Here’s one entry from a week or so after I arrived in minimum, after I got over my initial shock at how much less bad it was than my previous place. This was they day I moved from the newcomers’ house in the minimum prison to one of the regular houses where I would live more permanently (the original has been modified slightly to make it comprehensible):
Day 9 (minimum)/104 (being imprisoned). Cooler, sunny. Up before 6. No breakfast. Move to new house at 8 a.m. Workplace health session at 9, dull. Got 2 letters. Read newspaper in library. Lunch at new house – sandwich. Afternoon talking to C, librarian. Sent letter home. Phone call to A. Borrowed food to make dinner [until I was able to buy my own]. Evening – phone call to X. Dream – worrying about criminal record being exposed.
Here’s another, from several months later:
Day 204/299. Slept badly, wakened by guards coming through at 5:30 a.m. [Teacher in the classroom where I tutored] is away. Bad weather, some activities cancelled. Discussion about possibly changing houses. House chief [every house had a prisoner, often a lifer, who was “in charge”] doing private family visit [with spouse]. Did food shopping [for the house I was in]. Letters from X and Y, to A and B. Walk with J and G. Friend’s parole application postponed.
This was the daily round of life built for all those months.

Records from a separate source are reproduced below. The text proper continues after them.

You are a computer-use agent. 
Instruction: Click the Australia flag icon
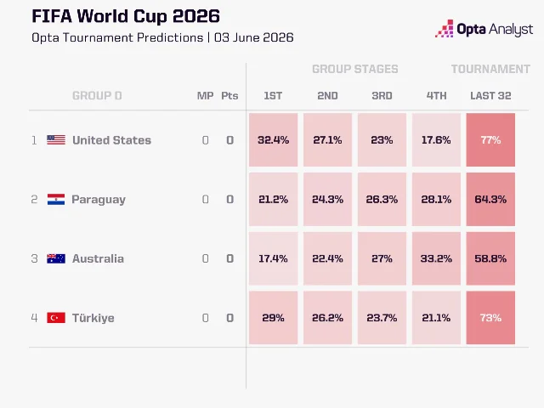pos(56,258)
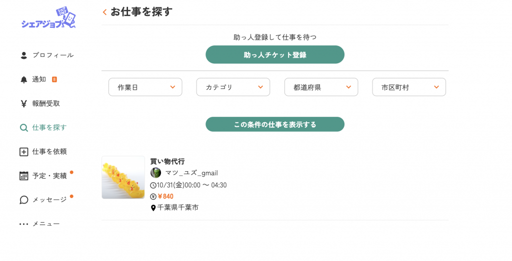512x261 pixels.
Task: Click the yen reward icon in sidebar
Action: point(24,104)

Opening the box brings back many memories. In minimum security you can have a kind of life, so many of these memories are often OK, or even pleasant. But everything was and is suffused with the feelings of anxiety, shame and loss that are always in one’s mind in prison. And the utter waste of time that imprisonment is, when there are so many other ways we could be helping to reduce crime and make our communities safer. I’ve put the box away now, and probably won’t open it again for years, but the feelings will never leave me.
David Dorson is the pen name of someone who went through arrest, case disposition, imprisonment and parole in Ontario a few years ago. Law360 Canada has granted him anonymity because he offers a unique perspective on a subject that matters deeply to many readers, and revealing the author’s identity would make re-establishment in the community after serving his sentence much more difficult than it already is.